Run the latest version of the Elastic stack with Docker and Docker Compose.

Additional information is available from Docker - ELK 7.6 : Elastic Stack with Docker Compose

It gives us the ability to analyze any data set by using the searching/aggregation capabilities of Elasticsearch and the visualization power of Kibana.

Based on the official Docker images from Elastic:

Contents

  1. Requirements
  2. Usage
  3. Configuration
  4. JVM tuning
  5. Going further
  6. Note

Requirements

Host setup

By default, the stack exposes the following ports:

  • 5000: Logstash TCP input
  • 9200: Elasticsearch HTTP
  • 9300: Elasticsearch TCP transport
  • 5601: Kibana

Usage

Version selection

This repository tries to stay aligned with the latest version of the Elastic stack. The master branch tracks the current major version (7.x).

To use a different version of the core Elastic components, simply change the version number inside the .env file.
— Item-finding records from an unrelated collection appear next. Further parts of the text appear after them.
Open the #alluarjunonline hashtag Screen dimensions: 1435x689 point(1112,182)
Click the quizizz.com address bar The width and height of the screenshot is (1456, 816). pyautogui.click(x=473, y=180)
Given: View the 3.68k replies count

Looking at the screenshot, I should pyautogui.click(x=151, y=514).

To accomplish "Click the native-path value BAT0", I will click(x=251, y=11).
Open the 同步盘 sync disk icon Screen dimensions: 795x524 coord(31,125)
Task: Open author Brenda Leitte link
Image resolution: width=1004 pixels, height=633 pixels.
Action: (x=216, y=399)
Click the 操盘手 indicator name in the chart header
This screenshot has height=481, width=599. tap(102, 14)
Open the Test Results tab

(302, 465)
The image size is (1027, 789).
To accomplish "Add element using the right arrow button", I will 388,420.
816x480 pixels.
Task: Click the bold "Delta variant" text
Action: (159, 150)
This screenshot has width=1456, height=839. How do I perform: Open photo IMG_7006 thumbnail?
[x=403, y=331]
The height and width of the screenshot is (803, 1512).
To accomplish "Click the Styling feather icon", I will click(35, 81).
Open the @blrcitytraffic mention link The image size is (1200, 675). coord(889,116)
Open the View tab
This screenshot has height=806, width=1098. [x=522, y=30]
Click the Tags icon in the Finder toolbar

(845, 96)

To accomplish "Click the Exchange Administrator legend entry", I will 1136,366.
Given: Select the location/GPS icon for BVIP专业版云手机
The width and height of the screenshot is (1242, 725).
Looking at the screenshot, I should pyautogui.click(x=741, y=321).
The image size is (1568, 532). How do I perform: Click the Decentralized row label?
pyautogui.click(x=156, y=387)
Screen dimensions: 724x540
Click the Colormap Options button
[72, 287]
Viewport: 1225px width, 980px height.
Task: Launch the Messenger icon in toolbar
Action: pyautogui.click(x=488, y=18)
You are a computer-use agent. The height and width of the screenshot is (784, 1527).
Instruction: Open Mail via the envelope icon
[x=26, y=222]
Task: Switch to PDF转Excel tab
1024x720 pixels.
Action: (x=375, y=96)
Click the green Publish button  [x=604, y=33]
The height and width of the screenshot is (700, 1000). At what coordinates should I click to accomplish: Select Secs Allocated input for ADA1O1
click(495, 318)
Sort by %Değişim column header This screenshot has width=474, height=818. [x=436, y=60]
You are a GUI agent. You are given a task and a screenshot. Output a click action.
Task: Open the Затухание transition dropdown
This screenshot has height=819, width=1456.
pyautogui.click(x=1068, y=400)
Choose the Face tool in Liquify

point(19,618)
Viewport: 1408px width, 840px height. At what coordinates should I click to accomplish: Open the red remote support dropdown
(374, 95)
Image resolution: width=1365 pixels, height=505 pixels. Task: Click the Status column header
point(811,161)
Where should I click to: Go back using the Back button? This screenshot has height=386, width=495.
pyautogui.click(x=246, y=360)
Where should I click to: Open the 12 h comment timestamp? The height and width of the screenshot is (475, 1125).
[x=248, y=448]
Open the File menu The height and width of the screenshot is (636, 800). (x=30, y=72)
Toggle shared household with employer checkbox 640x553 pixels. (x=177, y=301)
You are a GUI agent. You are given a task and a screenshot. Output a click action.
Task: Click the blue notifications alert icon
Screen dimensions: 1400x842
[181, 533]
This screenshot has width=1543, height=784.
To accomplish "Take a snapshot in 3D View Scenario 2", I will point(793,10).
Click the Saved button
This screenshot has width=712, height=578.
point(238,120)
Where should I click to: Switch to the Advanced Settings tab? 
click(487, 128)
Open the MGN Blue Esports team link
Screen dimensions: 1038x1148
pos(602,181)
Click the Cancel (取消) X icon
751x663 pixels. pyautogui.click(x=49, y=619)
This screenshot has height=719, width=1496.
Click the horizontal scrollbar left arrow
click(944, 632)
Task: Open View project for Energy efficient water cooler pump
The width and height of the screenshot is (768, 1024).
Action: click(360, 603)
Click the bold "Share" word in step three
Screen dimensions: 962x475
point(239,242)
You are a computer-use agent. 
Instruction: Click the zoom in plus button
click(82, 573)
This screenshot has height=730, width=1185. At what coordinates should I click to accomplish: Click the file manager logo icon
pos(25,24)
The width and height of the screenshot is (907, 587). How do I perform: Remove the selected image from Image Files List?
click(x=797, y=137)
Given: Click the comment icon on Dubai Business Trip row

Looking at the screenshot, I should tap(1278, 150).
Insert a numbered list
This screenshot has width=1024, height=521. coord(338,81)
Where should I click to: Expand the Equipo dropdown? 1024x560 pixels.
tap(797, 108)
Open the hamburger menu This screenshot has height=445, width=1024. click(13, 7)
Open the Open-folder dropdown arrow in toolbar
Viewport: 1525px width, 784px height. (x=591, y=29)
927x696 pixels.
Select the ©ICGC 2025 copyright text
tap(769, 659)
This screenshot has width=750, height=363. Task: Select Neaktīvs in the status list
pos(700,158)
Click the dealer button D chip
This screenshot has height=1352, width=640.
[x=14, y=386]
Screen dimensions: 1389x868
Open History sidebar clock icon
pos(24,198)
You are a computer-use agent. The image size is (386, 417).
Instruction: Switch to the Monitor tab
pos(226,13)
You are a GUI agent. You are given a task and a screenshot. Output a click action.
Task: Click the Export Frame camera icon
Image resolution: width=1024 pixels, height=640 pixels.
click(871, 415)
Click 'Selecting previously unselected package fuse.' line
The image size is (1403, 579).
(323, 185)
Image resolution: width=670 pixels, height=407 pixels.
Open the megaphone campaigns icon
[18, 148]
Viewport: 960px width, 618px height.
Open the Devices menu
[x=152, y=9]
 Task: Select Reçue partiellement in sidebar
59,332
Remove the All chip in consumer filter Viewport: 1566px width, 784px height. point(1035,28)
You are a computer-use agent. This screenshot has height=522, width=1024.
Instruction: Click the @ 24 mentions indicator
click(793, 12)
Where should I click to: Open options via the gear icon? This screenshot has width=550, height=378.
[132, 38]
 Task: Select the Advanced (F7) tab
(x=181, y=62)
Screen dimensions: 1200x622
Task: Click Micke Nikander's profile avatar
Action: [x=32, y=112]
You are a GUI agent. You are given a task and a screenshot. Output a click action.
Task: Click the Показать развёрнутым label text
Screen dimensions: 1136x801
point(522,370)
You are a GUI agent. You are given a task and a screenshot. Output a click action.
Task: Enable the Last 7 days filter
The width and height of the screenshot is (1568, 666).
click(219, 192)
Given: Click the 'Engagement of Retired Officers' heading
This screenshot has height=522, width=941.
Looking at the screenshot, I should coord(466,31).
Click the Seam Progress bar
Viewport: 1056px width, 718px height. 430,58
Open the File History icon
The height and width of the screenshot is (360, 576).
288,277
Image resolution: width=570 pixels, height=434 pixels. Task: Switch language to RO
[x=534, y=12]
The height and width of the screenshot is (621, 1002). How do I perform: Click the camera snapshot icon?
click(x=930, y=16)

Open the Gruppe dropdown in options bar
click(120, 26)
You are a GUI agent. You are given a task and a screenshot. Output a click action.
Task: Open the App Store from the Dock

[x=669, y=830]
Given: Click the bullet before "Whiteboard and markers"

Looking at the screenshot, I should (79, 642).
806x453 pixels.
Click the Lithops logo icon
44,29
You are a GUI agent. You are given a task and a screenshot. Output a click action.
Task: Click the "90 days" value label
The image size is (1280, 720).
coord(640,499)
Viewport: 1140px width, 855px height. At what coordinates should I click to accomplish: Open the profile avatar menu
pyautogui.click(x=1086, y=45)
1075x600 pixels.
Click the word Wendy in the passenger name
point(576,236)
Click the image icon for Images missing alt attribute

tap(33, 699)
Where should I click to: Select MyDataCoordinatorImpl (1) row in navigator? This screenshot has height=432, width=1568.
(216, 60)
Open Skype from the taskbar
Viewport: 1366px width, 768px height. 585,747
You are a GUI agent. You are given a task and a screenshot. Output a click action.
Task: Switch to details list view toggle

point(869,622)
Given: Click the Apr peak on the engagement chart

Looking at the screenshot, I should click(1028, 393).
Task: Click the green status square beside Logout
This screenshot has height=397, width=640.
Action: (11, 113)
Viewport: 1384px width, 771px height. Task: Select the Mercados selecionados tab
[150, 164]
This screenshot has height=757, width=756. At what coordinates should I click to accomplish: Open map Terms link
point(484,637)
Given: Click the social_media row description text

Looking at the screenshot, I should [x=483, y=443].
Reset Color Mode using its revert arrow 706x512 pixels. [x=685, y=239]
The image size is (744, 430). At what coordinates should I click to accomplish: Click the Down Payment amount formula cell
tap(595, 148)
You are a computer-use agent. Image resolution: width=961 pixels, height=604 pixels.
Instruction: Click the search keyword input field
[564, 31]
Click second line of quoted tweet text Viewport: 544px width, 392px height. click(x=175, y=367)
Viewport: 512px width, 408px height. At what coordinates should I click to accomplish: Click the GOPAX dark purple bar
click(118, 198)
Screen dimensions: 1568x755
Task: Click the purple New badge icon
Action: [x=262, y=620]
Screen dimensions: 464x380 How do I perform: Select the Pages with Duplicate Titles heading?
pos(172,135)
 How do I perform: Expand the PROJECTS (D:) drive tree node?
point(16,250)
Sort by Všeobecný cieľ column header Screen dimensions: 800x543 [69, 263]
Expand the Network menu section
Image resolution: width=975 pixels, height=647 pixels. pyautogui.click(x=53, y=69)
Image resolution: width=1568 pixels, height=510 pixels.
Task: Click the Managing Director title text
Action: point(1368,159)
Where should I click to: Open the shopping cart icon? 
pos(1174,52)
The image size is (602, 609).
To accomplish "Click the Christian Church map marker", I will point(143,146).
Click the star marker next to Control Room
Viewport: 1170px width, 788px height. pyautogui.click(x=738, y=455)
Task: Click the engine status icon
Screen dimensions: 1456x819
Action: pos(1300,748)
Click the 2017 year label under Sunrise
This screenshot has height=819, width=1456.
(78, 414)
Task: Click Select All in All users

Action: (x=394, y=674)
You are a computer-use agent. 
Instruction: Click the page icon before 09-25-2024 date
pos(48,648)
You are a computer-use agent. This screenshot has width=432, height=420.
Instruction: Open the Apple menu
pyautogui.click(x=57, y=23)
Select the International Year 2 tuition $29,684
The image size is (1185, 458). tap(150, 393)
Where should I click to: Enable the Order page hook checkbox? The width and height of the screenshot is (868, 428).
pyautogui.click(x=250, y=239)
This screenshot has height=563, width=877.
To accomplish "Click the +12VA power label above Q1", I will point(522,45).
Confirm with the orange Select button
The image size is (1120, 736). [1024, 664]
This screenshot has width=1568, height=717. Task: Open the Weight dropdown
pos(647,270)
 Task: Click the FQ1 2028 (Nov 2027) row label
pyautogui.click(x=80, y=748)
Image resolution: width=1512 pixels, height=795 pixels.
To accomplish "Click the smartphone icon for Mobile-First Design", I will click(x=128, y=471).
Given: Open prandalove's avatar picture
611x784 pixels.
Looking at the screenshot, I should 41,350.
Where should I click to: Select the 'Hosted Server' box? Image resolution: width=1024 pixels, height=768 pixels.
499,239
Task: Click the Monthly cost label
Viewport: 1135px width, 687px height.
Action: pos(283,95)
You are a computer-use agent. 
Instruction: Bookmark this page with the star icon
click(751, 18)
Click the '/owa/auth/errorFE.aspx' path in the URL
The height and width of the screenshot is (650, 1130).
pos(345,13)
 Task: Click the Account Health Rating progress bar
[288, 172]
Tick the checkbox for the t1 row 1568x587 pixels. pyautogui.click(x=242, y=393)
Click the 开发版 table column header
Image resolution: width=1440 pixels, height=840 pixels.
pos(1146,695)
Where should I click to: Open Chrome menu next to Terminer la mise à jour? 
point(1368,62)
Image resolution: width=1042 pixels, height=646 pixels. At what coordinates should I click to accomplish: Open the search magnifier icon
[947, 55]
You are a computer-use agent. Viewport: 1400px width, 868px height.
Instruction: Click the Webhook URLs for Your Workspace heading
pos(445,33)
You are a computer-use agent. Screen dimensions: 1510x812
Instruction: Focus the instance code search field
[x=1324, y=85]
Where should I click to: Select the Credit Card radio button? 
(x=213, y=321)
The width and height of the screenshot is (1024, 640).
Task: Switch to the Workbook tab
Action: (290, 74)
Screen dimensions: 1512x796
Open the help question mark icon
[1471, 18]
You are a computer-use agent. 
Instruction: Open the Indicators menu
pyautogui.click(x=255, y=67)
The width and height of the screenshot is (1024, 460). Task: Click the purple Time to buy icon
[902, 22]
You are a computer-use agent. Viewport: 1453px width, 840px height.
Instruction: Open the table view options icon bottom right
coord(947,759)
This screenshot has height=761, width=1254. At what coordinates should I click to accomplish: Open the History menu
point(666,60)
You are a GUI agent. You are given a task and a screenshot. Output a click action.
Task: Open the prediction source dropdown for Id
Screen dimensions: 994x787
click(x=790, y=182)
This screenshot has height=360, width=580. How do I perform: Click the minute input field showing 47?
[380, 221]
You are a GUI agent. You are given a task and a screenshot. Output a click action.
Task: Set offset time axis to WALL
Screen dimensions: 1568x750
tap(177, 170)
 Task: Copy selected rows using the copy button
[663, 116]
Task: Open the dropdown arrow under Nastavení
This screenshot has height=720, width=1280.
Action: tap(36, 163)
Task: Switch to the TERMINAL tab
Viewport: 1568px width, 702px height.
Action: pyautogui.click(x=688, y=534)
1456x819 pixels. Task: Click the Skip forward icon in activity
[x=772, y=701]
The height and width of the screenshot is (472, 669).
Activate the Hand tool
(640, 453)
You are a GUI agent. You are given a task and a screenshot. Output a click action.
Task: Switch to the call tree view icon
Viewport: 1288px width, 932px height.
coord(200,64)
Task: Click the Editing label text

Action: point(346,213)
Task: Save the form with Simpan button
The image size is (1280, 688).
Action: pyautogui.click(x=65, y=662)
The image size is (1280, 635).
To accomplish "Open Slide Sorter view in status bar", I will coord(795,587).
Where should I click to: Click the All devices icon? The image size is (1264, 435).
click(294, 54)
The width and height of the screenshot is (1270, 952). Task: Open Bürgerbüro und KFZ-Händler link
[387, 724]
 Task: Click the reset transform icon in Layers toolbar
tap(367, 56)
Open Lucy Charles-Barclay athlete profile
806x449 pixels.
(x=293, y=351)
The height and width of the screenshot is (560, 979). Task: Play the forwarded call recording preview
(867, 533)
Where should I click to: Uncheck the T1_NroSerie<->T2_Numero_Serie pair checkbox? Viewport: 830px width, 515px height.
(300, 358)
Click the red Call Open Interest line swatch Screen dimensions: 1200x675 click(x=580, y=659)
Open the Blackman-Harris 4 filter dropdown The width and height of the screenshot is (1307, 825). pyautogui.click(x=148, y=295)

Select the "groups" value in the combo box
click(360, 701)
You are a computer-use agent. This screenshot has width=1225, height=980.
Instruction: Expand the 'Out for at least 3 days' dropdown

If we are upgrading an existing stack, please carefully read the note in the next section.

Bringing up the stack

Clone this repository onto the Docker host that will run the stack, then start services locally using Docker Compose:

$ docker-compose up

We can also run all services in the background (detached mode) by adding the -d flag to the above command.

⚠️ We must rebuild the stack images with docker-compose build whenever we switch branch or update the version of an already existing stack.

To start the stack for the very first time, please read the section below attentively.

Cleanup

Elasticsearch data is persisted inside a volume by default.

In order to entirely shutdown the stack and remove all persisted data, use the following Docker Compose command:

$ docker-compose down -v

Initial setup

Setting up user authentication

ℹ️ Refer to How to enable paid features to enable authentication.

The stack is pre-configured with the following privileged bootstrap user:

  • user: elastic
  • password: changeme

Although all stack components work out-of-the-box with this user, we strongly recommend using the unprivileged built-in users instead for increased security.

  1. Initialize passwords for built-in users
$ docker-compose exec -T elasticsearch bin/elasticsearch-setup-passwords auto --batch

Passwords for all 6 built-in users will be randomly generated. Take note of them.

  1. Unset the bootstrap password (optional)

Remove the ELASTIC_PASSWORD environment variable from the elasticsearch service inside the Compose file (docker-compose.yml). It is only used to initialize the keystore during the initial startup of Elasticsearch.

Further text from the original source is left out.